とにかく今は先に行った未来とキリトとアスナさんに合流しようーーーと思った矢先に見つけた。随分でかくてゴツイ扉だな。ボス部屋か?
「おーい三人共。悪いな遅くなった・・・って、何だよ・・・コレ?」
「遅いなんてもんじゃないよお兄ちゃん!」
「わたし達が知りたいくらいよ!」
「何してる!?早く《転移結晶》を使え!!」
三人が立っている目の前にある扉は開かれており 、中では大きな剣を振り回す巨大な蒼い悪魔ーーー《ザ・グリームアイズ》とのボス戦が行われていた。だが戦っているのは《血盟騎士団》でもなく《聖竜連合》でもなければソロプレイヤーでもなかった。
《アインクラッド解放軍》ーーーかつて第25層攻略の際、多数のプレイヤーを犠牲にした大型ギルド。今ここにいる人数は10数人辺りといった所。あれ以来ボス戦には来なくなった連中が無謀にもあの蒼眼の悪魔と戦闘を初めていた。
だが戦況は良いものではない。四段あるHPバーは全段緑色。つまりまともにダメージを与えられていないという事だ。キリトが《転移結晶》で避難するように叫ぶがーーー
「ダメだ!け、結晶が使えない!」
あの悪魔の領域は《結晶無効エリア》ーーー結晶アイテムが役立たずの石ころとなる領域だった。今までのボス戦ではそんなトラップはなかった。これはもしかしたら、この先は今までのように行くと思うなという茅場晶彦からの忠告なのだろうかーーー逃げろ。今すぐその空間から離脱してくれ。
「我々《解放軍》に撤退の二文字はありえない!戦え!戦うんだ!!」
「あのバカ野郎・・・!」
オレの思いは虚しく、《軍》のリーダーらしき大柄の男の言葉が撤退を許さない。キリトの声も、恐らく途中で出くわしたであろうギルド《風林火山》リーダー・クラインの声もオレには聞こえなかった。
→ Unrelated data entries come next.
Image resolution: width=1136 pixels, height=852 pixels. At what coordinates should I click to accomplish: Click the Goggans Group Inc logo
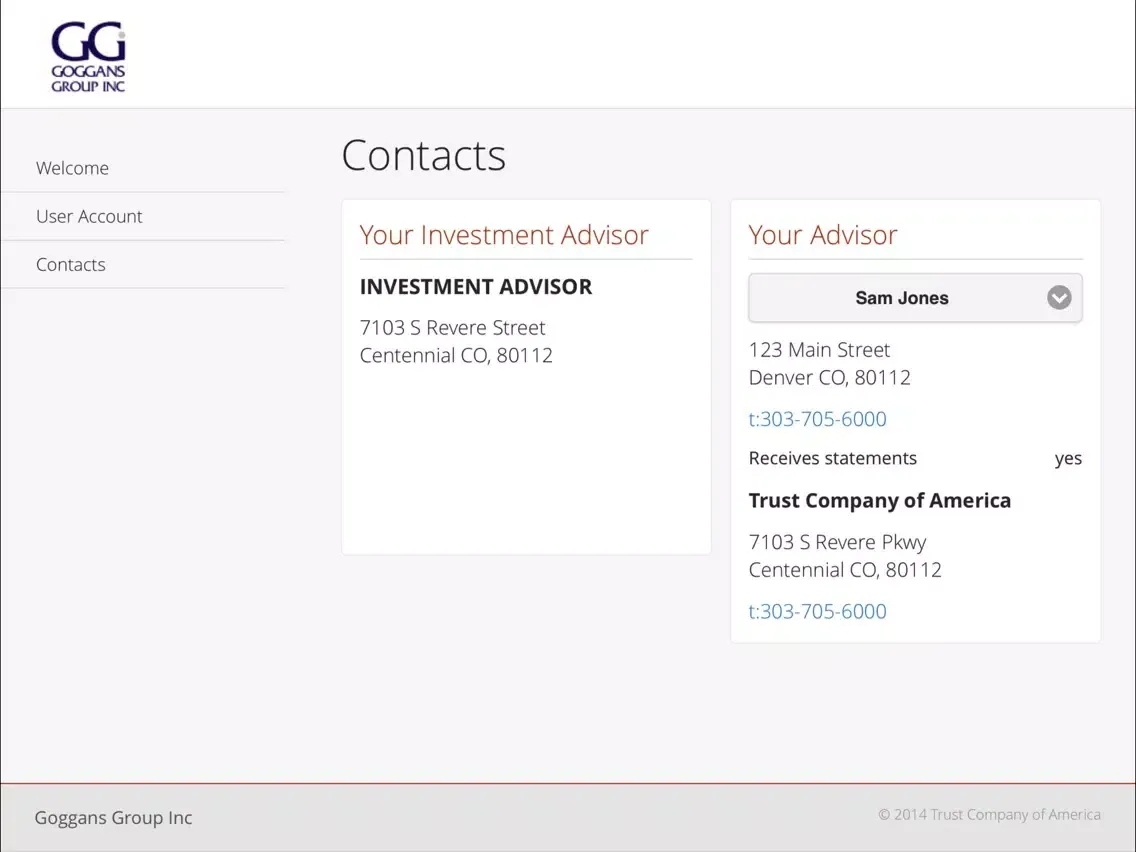point(88,58)
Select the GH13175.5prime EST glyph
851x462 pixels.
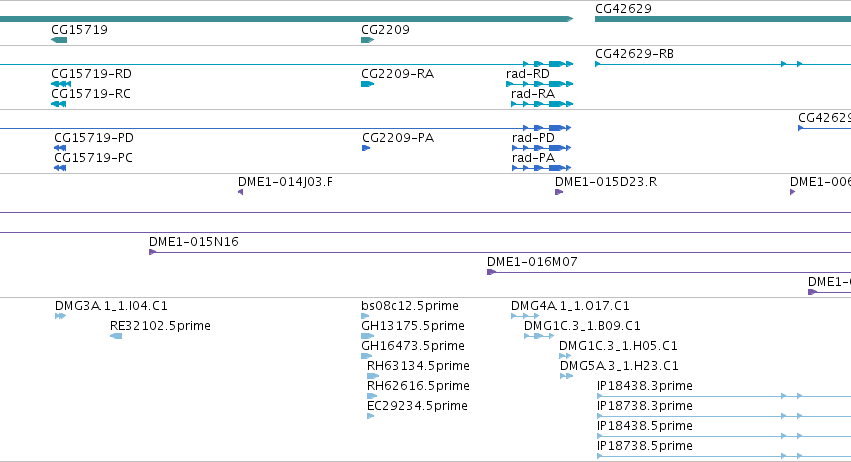(367, 336)
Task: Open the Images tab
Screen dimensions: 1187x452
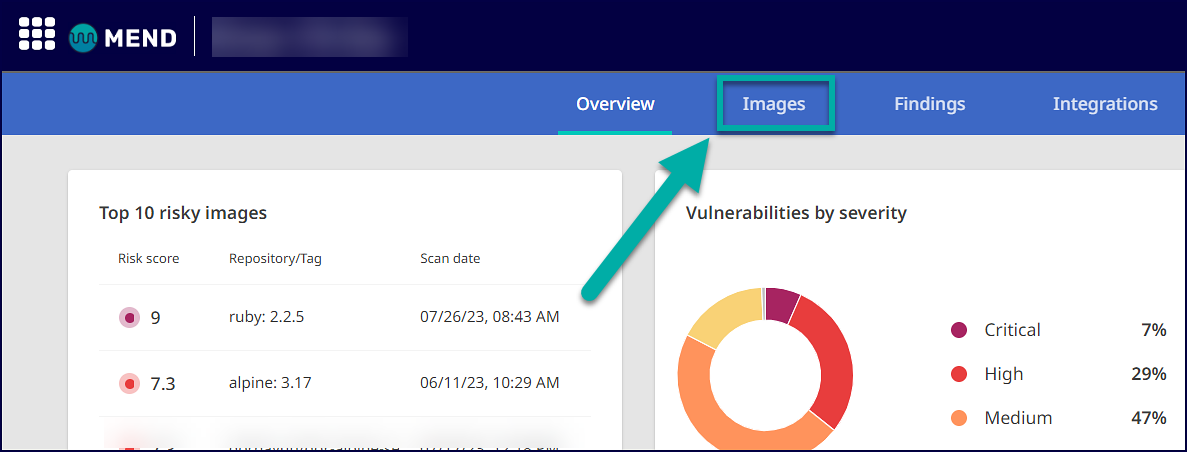Action: click(x=774, y=104)
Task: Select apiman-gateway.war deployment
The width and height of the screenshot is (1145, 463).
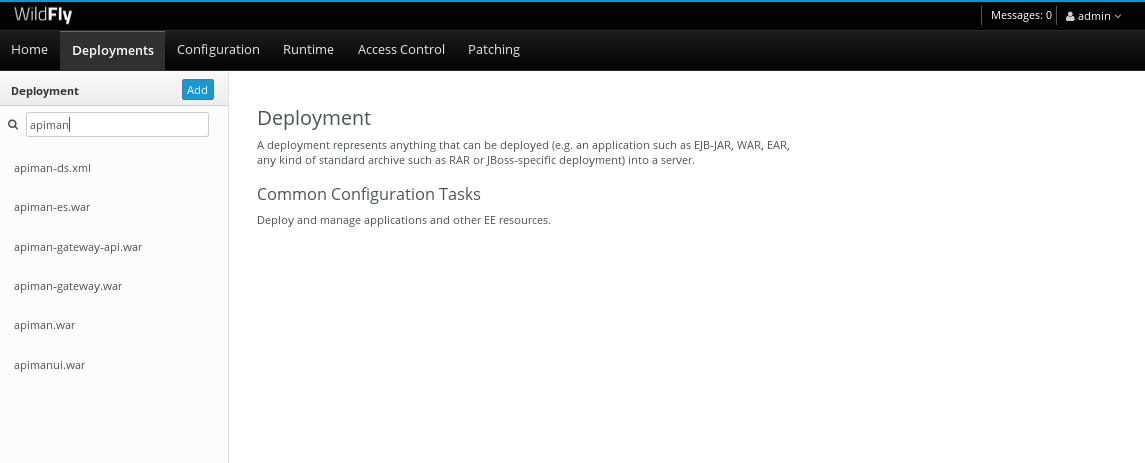Action: point(114,286)
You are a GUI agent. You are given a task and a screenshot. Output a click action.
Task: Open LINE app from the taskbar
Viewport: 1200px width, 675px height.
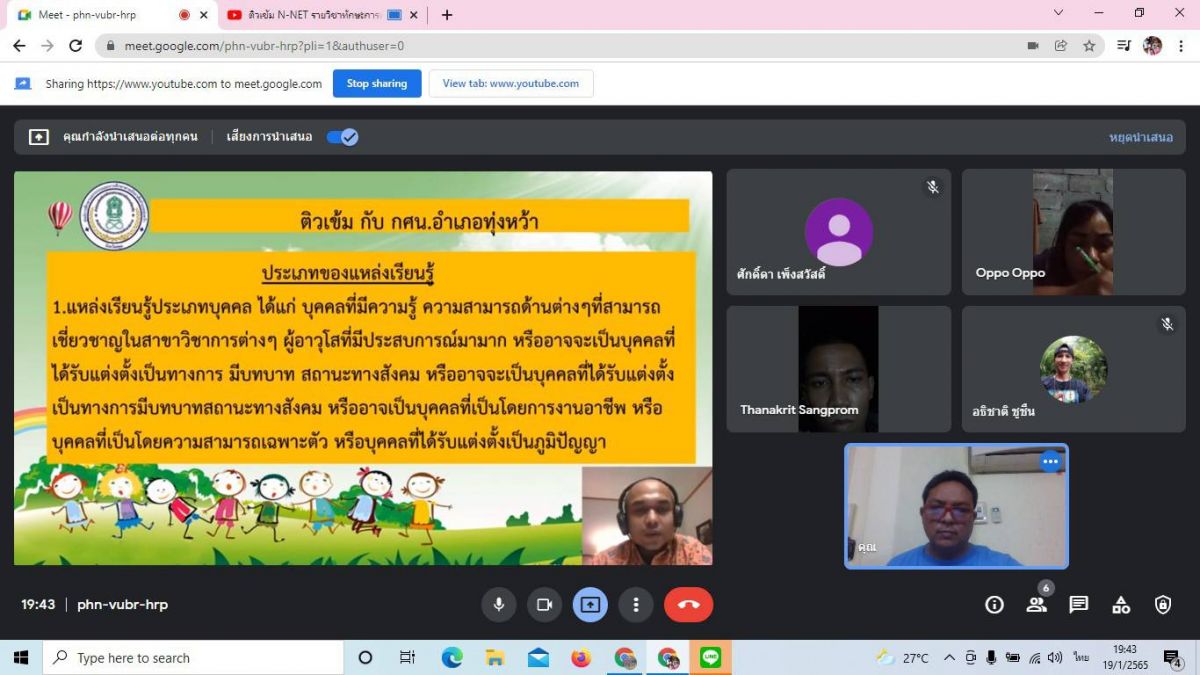click(x=711, y=657)
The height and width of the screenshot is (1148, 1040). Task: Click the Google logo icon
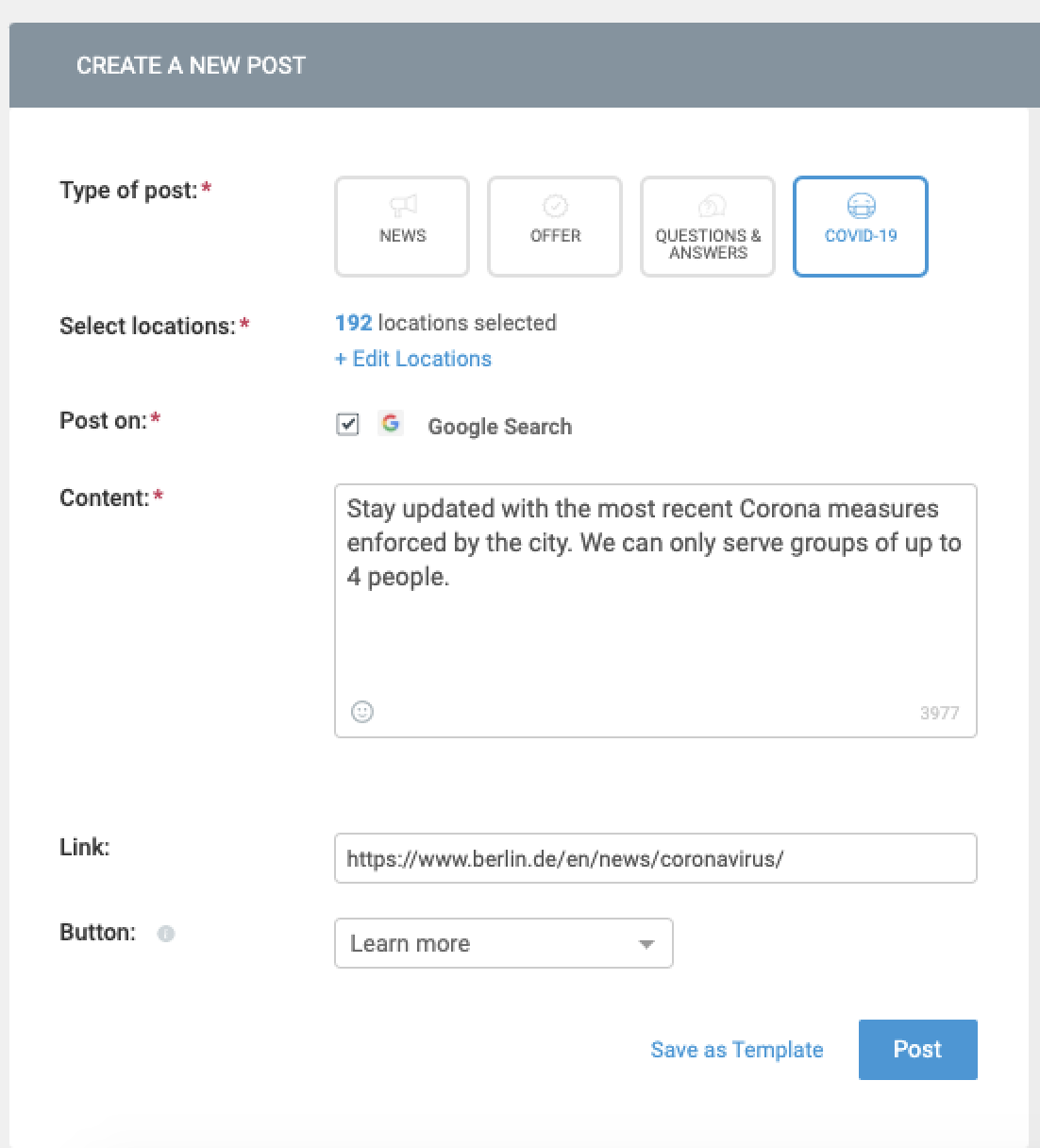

大柄の男の全員突撃命令を受け、纏めて斬り込む《アインクラッド解放軍》。キリトがやめろと叫ぶもその勢いは止まらない。ここで《ザ・グリームアイズ》の口から放たれた禍々しい薄紫色の咆哮が彼らを飲み込み、黄金の光を纏った大剣が降り下ろされる。その直後にリーダーの男があの悪魔の大剣に斬られ、オレ達の前に飛ばされる。
「おい!しっかりしろ!」
キリトがこの男の安否を確認しようと駆け寄った瞬間、この男の兜が砕け散った。